*Exercise brief:* Reproduce every entry word for word. Drop all pictures from the copy.

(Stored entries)
Segment Open

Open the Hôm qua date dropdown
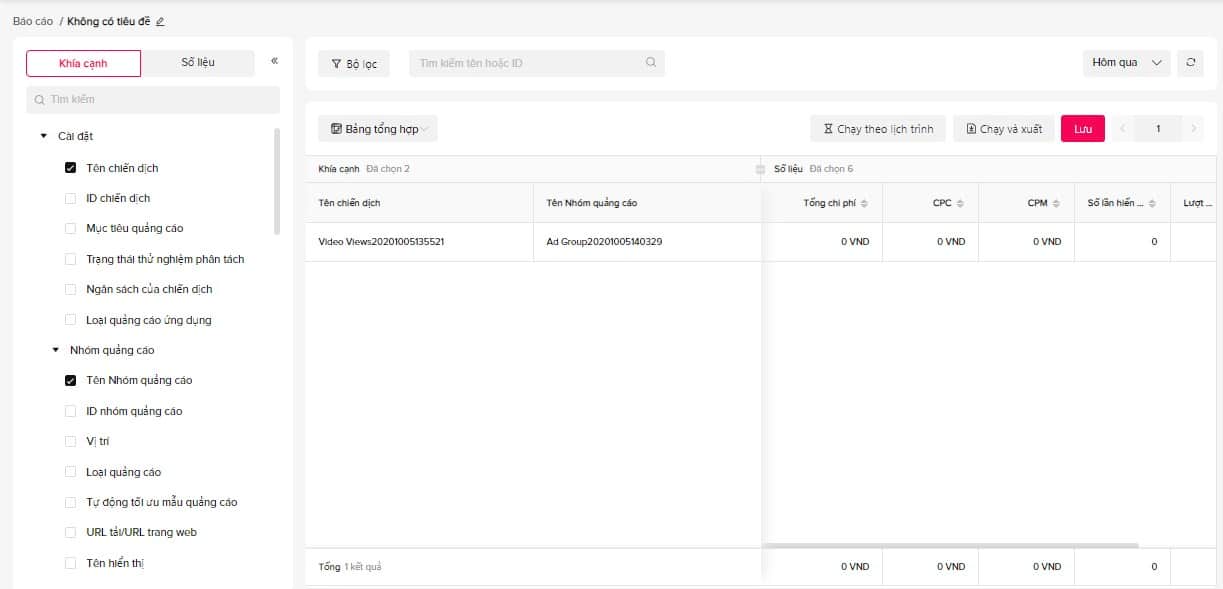point(1126,63)
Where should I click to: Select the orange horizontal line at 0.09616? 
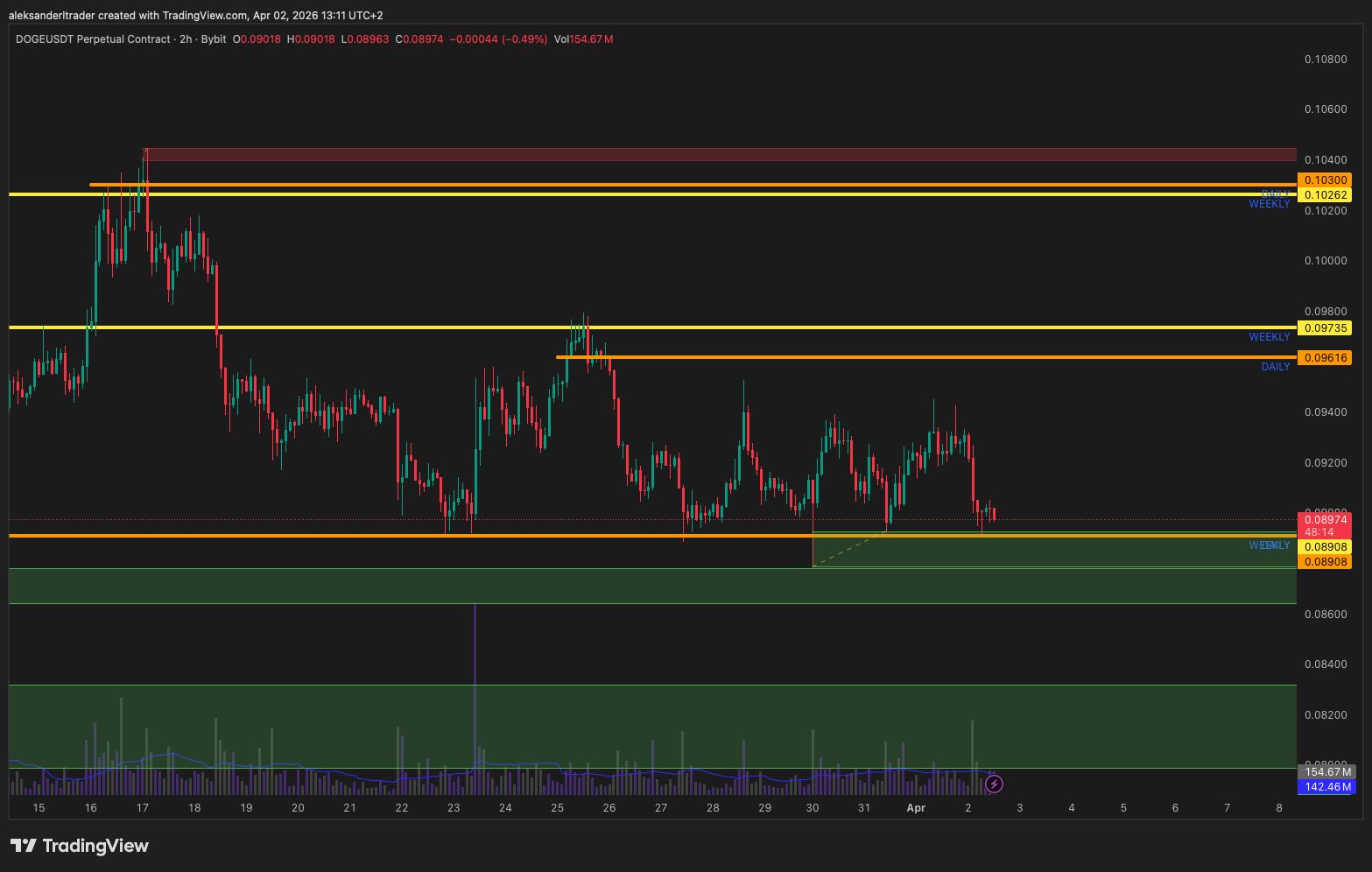pos(876,357)
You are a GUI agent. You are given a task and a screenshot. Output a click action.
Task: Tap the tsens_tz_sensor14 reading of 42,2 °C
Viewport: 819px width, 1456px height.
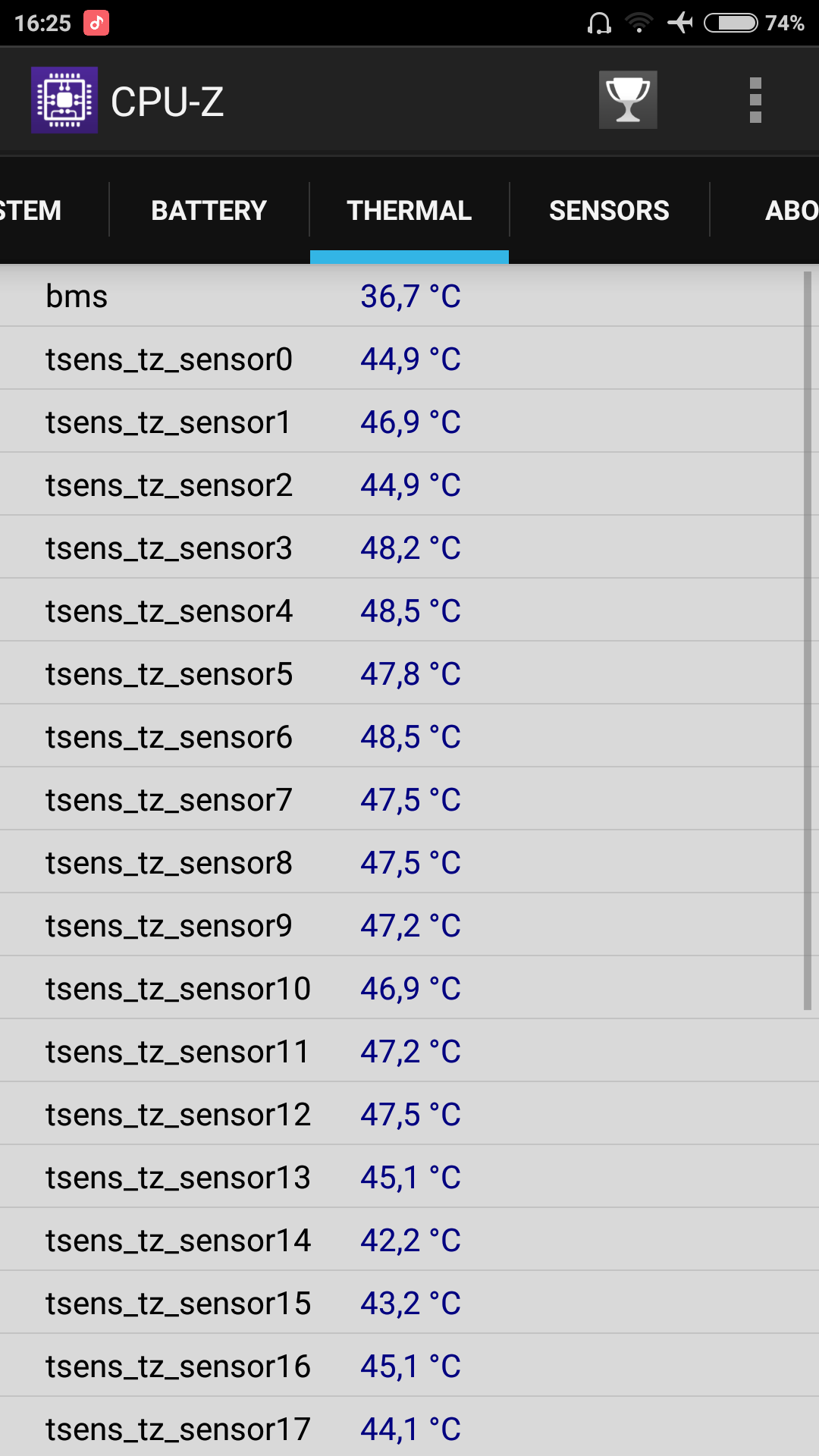pos(410,1240)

Segment Closed

*Solved problem:*
Open the Hôm qua date dropdown
point(1126,63)
Where should I click to: Select the orange horizontal line at 0.09616? 
pos(876,357)
You are a GUI agent. You are given a task and a screenshot. Output a click action.
Task: Tap the tsens_tz_sensor14 reading of 42,2 °C
Viewport: 819px width, 1456px height.
pos(410,1240)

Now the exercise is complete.